* **Required work**: Copy out all lines of the listing below that hold "will".

* **Input**:
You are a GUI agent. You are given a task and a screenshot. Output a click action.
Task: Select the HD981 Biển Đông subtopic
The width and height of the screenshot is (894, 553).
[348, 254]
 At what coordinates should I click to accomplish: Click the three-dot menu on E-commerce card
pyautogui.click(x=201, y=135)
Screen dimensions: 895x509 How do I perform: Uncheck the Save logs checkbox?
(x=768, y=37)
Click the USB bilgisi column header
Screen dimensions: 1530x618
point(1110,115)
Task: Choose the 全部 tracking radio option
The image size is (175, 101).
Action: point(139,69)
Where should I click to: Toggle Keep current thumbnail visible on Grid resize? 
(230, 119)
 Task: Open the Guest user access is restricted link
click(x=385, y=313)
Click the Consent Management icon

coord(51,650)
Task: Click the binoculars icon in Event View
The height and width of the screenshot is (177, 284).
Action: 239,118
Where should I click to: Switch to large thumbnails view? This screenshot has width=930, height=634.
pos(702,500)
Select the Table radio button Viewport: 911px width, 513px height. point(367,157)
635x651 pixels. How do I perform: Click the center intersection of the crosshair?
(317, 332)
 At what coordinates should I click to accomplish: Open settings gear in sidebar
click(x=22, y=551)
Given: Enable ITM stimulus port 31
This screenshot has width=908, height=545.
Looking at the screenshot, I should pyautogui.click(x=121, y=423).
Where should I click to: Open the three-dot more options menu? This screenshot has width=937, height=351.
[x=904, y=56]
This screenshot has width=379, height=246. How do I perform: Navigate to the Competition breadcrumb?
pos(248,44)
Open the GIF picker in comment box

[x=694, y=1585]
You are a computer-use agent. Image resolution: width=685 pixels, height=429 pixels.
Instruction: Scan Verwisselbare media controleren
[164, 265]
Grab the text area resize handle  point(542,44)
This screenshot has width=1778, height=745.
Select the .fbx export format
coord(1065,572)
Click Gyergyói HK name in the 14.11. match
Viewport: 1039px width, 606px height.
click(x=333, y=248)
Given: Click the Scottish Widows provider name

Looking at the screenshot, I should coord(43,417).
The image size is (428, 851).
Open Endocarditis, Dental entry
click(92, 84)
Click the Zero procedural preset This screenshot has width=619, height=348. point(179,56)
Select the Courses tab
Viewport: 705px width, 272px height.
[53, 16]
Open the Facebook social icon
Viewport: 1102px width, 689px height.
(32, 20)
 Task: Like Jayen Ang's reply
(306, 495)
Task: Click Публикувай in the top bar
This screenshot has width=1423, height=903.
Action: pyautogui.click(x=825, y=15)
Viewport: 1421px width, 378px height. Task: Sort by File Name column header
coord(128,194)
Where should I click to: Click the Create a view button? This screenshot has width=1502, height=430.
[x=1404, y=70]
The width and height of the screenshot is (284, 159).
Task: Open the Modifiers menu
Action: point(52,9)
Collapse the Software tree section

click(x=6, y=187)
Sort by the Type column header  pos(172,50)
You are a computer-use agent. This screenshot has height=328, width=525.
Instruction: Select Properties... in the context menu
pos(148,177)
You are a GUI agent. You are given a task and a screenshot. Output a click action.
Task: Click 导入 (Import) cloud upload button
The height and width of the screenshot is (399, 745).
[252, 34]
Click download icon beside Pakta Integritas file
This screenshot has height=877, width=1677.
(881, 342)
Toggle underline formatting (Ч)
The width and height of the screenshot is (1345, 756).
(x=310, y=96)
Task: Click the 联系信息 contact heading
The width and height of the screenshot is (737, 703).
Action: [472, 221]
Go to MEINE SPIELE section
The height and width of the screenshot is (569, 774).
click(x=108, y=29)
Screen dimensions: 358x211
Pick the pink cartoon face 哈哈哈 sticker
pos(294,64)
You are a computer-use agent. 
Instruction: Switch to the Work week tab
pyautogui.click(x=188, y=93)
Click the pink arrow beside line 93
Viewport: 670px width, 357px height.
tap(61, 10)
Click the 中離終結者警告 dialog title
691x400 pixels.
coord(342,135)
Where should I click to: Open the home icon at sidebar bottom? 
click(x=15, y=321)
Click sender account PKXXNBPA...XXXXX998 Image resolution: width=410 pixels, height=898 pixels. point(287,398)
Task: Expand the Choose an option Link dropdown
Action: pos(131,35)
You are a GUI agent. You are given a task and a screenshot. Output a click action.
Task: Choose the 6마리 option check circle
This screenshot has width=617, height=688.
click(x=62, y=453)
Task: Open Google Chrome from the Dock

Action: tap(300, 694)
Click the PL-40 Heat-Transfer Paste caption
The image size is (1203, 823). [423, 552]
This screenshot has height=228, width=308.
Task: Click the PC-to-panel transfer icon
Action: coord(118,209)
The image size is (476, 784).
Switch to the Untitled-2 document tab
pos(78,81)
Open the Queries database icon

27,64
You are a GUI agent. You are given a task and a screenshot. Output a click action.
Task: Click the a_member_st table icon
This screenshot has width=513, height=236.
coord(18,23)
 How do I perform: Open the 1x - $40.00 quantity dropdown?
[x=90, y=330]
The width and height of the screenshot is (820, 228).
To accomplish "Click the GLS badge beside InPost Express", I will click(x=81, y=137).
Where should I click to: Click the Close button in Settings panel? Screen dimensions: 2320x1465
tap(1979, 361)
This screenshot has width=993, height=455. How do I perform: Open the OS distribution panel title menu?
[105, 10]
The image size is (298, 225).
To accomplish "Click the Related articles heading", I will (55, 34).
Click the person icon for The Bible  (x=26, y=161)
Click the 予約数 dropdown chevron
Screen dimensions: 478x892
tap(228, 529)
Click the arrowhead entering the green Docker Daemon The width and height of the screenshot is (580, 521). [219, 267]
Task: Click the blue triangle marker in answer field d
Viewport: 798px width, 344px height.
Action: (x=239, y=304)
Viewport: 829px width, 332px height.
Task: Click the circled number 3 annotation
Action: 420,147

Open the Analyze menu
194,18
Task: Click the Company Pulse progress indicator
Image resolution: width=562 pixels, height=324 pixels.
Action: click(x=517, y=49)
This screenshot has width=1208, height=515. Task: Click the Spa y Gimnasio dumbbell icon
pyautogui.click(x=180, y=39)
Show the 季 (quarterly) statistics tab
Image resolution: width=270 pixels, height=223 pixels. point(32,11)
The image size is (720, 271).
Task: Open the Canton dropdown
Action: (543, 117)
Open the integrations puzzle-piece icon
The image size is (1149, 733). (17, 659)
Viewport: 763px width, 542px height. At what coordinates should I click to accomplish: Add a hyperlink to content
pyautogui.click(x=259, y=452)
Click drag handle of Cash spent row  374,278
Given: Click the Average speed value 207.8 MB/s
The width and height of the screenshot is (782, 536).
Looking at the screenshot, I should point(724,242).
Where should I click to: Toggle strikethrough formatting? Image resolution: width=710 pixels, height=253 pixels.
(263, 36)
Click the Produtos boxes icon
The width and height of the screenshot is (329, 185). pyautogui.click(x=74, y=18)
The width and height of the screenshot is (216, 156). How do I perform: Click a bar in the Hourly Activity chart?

* **Task answer**:
To accomplish "Click the GLS badge beside InPost Express", I will click(x=81, y=137).
To accomplish "Click the Related articles heading", I will (55, 34).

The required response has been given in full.